An Uneasy Crown, the Poet Said, Is Ice on Summer Seas


August 22, 1991|By GARRY WILLS

Chicago -- The incredible courage of people standing up to tanks was the most moving part of the story coming to us from Moscow and Leningrad, as it was the most moving aspect of the Tiananmen Square story from China last year. But the Chinese brutally restored order, and the Russian coup leaders could not.

The difference is that the Russian events are part of an ongoing revolution. The Chinese had no plans such as the treaty among the Soviet republics that provoked the Soviet army to act. The reactionaries thought they could build on the unpopularity of Mikhail S. Gorbachev caused by economic conditions, in order to sabotage his treaty loosening the union.

This is an example of the delicate balancing act Mr. Gorbachev was compelled to undertake once he launched his reforms. He had to keep the people, the army, the republics and the Communist Party moving along with roughly equal steps toward the new freedoms. That is a more difficult task than his critics ever realized. Boris Yeltsin will soon realize it, if he emerges as the new leader.

American right-wingers have nagged at Mr. Gorbachev over the years of his historic breakthroughs. They told us he was still not trustworthy because still a Communist. They said we should not support him because he did not instantly free the republics, or switch to a totally free market overnight, or entirely repudiate long-standing commitments to such Soviet allies as Cuba.
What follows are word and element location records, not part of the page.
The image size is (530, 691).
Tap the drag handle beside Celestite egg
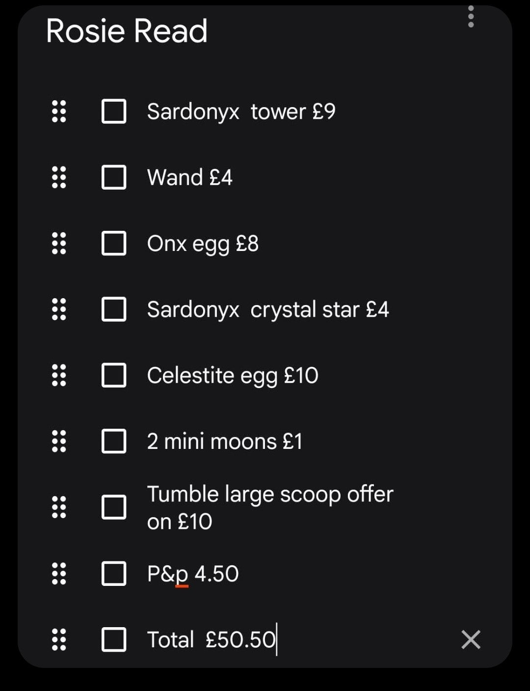(59, 375)
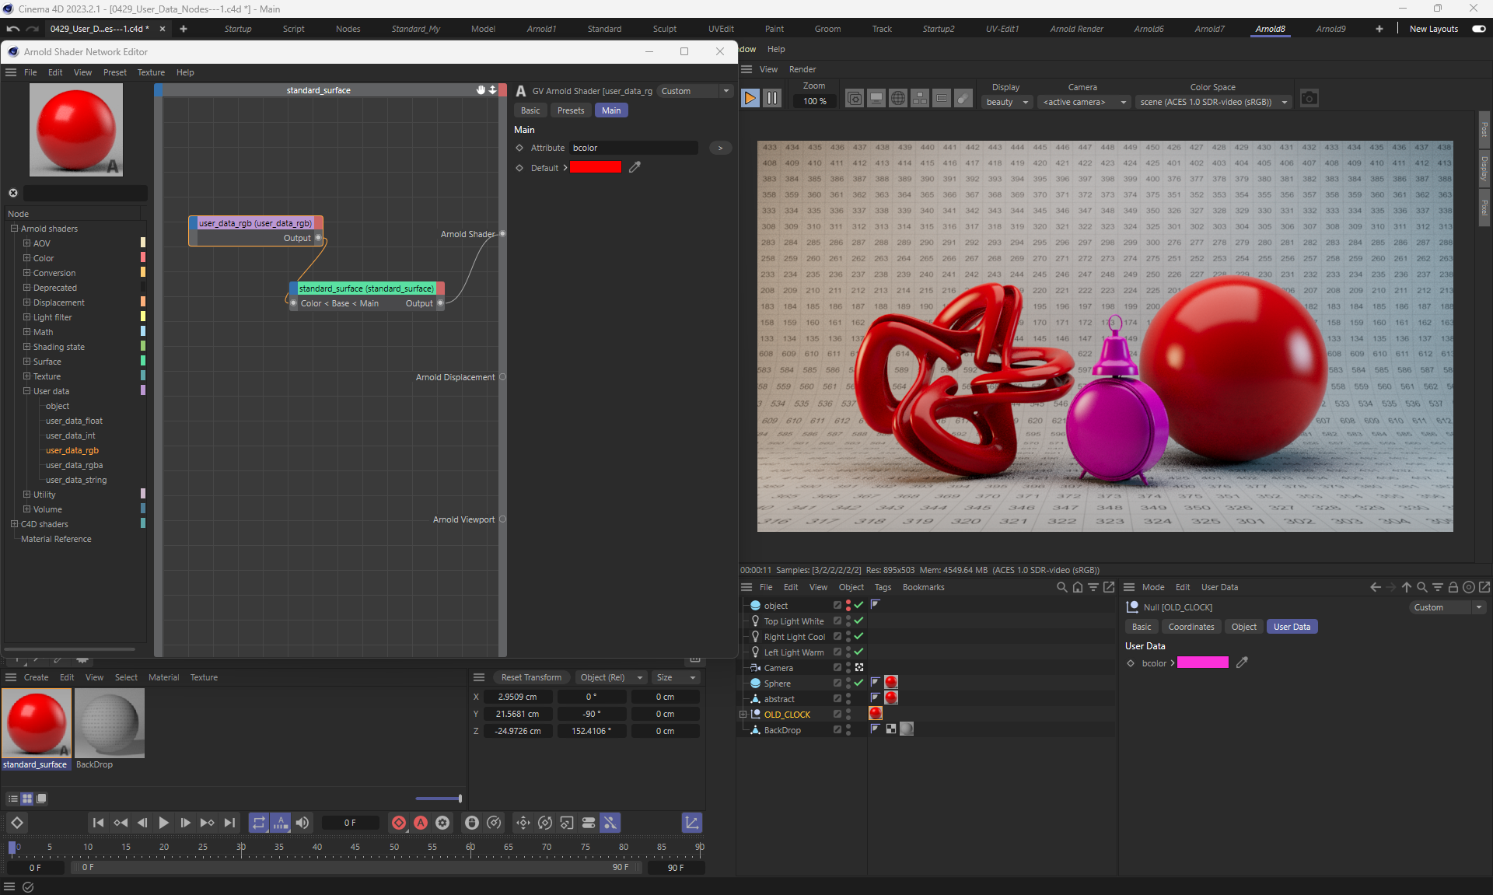Toggle the New Layouts switch
This screenshot has width=1493, height=895.
pos(1478,29)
This kind of ideological purity is the enemy of progress in the explosive stages of a revolution. Revolutions customarily devour their own leaders, as economic necessity, ideological division, personal differences and social instability make it hard to preserve enough continuity to hold the community together.

Mr. Gorbachev for years was able to gauge what he could get away with. He could not directly repudiate the party, the army or the past without bringing on himself just that coalition of reactionary forces that last weekend arrested him. The coup failed because he held it off until the people had tasted freedom, experimented in spontaneous action and undermined the will of the army to confront their friends and relatives in the street.
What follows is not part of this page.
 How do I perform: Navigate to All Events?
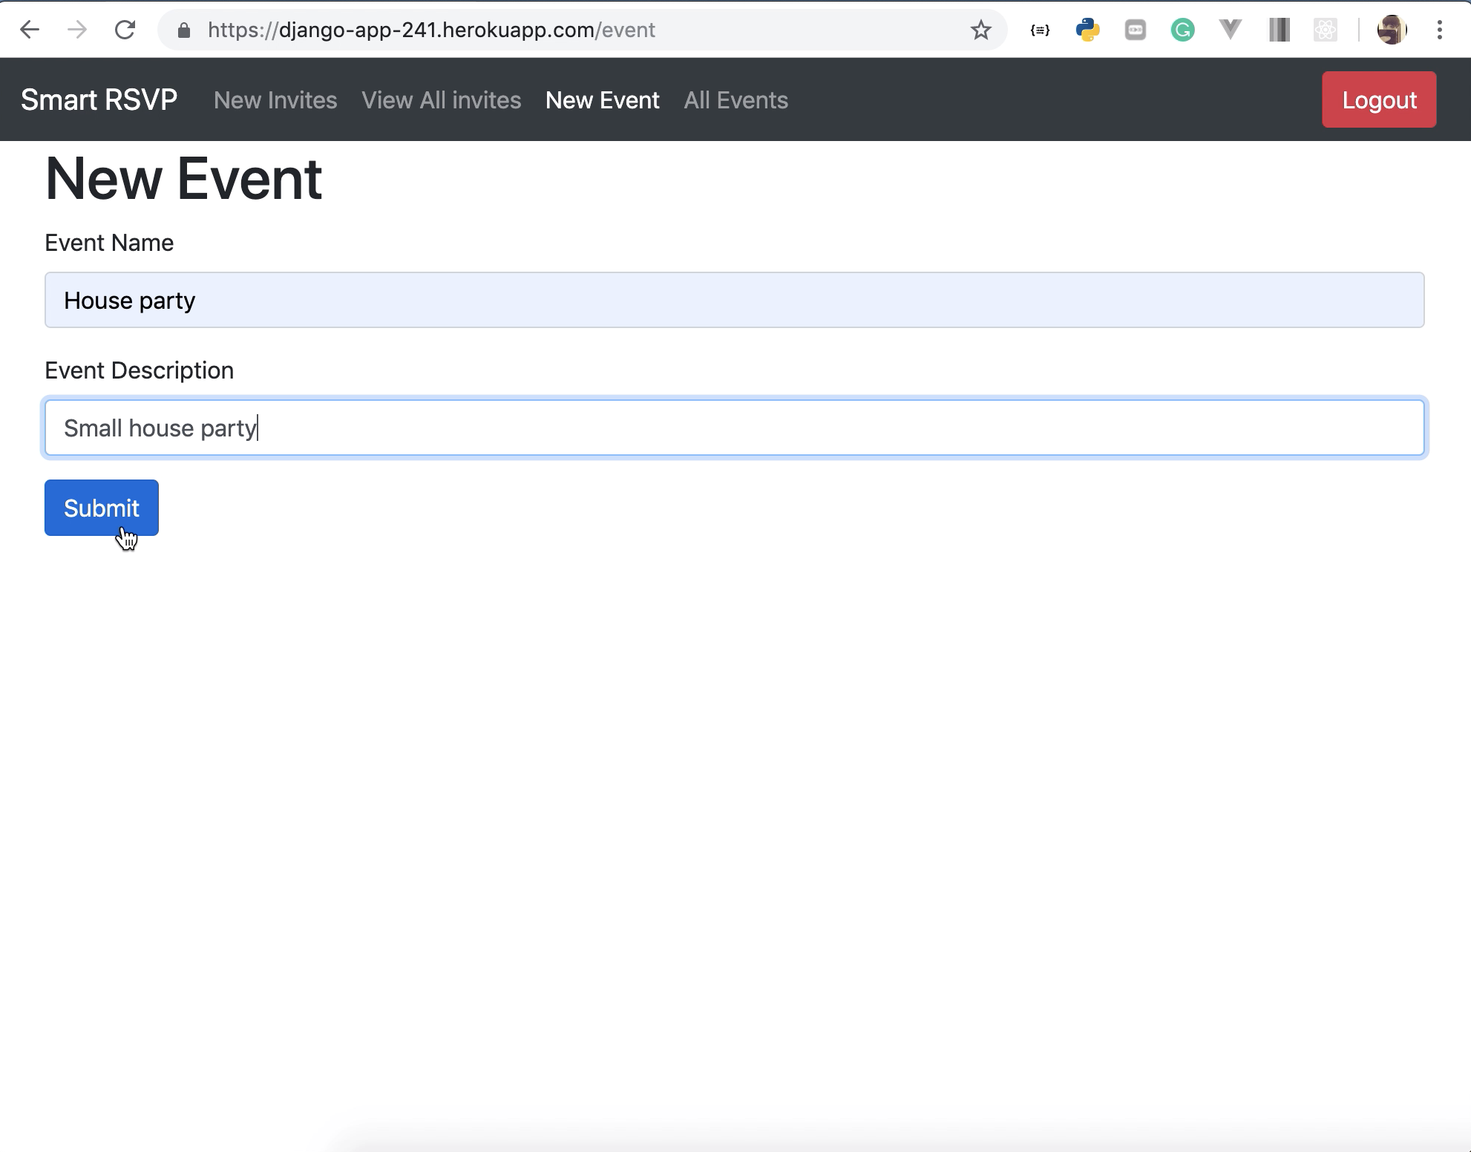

President Bush has been criticized for being too committed to Mr. Gorbachev. But Mr. Gorbachev had the best chance to move Soviet society as far as it has come. That he was testing the outer edges of the possible was proved by the actions taken against him.

Hasty people tell us he did not go far enough, fast enough. They are dismissive of massive changes that, just five years ago, would have been considered miraculous if not impossible.

If his usefulness has reached an end, that is something to be mourned. Perhaps it is time for a new leader to take on the next stages. But it will be very surprising if Mr. Yeltsin, or anyone else, proves as brave, ingenious and farsighted.

Garry Wills is a syndicated columnist.